What needs to be done:
In the entries below, find the line with "Viewport: 1390px width, 782px" and the line with "Given: Click the green Sold legend swatch". Print those two and everything between them exactly, and nothing else.
━━━━━━━━━━━━━━━━━━━━
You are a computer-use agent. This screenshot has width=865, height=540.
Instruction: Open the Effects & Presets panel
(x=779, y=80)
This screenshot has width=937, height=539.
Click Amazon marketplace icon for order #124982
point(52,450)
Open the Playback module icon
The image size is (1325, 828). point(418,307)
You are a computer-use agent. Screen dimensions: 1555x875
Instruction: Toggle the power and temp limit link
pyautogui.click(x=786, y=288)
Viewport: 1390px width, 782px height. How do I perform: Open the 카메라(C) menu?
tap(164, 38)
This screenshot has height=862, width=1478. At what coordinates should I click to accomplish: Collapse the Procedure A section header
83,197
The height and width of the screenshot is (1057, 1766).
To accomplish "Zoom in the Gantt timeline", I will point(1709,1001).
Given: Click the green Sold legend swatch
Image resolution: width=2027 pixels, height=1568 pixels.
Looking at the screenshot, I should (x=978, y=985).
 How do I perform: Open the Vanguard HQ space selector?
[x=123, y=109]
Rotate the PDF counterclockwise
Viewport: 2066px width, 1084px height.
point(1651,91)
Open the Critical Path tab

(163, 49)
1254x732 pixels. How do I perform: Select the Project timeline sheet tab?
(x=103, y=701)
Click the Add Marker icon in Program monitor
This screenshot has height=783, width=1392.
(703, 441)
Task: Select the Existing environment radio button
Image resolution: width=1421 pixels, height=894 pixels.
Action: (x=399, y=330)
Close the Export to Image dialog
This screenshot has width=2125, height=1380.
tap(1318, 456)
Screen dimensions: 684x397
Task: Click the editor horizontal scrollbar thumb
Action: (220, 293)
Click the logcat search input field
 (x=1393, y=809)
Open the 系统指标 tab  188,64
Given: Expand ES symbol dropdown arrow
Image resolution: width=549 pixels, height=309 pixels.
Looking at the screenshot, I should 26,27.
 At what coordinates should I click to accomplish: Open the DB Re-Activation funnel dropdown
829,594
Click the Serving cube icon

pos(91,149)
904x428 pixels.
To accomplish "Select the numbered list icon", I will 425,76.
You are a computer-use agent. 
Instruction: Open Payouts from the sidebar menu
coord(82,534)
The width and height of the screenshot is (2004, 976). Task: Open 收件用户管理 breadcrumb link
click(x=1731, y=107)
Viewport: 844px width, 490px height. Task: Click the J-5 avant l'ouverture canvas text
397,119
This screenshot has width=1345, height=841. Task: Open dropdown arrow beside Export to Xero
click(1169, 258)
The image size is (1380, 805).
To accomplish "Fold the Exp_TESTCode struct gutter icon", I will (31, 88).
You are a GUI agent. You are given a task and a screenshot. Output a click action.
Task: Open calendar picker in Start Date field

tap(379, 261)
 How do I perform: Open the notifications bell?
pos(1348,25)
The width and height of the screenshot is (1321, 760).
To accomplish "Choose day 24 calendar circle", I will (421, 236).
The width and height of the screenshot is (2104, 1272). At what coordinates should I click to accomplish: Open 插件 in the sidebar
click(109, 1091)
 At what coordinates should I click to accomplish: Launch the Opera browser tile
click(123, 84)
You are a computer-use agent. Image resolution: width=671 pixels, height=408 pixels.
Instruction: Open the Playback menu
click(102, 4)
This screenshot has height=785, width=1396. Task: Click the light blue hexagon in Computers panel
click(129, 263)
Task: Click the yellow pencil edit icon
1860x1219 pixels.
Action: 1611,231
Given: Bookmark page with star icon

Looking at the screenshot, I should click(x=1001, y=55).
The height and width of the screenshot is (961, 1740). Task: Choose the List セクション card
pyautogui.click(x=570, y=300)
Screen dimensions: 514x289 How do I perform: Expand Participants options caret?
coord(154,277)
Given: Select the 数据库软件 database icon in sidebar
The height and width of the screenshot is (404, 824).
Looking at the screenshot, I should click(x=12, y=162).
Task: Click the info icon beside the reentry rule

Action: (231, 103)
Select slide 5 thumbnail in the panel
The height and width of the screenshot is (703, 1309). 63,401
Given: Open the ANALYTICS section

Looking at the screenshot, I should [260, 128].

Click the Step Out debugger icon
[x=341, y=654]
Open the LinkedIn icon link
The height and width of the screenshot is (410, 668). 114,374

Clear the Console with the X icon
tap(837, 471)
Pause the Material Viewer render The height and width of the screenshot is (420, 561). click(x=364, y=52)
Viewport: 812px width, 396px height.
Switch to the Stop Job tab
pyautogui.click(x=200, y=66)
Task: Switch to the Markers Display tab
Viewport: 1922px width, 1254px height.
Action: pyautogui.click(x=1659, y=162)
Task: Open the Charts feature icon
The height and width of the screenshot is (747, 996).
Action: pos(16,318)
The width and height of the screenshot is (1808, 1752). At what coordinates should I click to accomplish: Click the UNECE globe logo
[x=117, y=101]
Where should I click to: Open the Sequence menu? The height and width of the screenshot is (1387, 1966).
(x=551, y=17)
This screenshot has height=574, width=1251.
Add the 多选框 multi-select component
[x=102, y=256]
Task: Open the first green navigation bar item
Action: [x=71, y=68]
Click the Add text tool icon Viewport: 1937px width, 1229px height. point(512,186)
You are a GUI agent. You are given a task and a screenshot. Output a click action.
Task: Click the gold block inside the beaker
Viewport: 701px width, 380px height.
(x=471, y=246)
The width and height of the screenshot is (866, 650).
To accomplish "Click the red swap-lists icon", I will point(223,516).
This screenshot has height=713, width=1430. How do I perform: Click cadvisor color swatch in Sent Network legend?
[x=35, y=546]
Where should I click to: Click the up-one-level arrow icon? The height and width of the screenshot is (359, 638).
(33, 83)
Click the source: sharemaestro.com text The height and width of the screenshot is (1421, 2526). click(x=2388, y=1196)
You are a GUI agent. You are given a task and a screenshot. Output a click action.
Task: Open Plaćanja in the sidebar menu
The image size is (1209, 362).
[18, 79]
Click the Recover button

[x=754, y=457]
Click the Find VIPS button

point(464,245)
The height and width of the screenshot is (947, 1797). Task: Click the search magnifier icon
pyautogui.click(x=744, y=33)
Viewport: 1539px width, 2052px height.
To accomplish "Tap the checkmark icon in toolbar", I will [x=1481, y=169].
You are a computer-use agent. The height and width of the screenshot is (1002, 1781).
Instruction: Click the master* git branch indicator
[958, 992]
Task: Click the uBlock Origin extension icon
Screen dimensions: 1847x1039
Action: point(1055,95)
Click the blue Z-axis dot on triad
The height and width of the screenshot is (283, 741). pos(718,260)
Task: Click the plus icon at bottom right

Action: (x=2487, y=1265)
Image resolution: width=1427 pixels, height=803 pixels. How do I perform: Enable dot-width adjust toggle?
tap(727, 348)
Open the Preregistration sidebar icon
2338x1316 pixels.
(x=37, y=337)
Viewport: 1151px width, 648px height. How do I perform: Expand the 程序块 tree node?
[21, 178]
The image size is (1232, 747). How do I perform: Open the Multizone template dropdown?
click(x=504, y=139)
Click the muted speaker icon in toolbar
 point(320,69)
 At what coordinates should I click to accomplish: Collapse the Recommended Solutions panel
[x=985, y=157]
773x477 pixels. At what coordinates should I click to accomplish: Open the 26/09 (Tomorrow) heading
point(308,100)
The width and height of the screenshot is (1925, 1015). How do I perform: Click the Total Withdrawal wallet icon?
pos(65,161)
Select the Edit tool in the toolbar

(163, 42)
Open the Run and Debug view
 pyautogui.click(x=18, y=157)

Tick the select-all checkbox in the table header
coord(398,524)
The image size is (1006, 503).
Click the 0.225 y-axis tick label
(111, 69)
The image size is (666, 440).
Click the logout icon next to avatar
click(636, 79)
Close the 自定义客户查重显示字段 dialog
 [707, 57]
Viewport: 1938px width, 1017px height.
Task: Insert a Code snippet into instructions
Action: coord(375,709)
━━━━━━━━━━━━━━━━━━━━
Task solution:
Viewport: 1390px width, 782px height. How do I perform: Open the 카메라(C) menu?
tap(164, 38)
This screenshot has height=862, width=1478. At what coordinates should I click to accomplish: Collapse the Procedure A section header
83,197
The height and width of the screenshot is (1057, 1766).
To accomplish "Zoom in the Gantt timeline", I will point(1709,1001).
Given: Click the green Sold legend swatch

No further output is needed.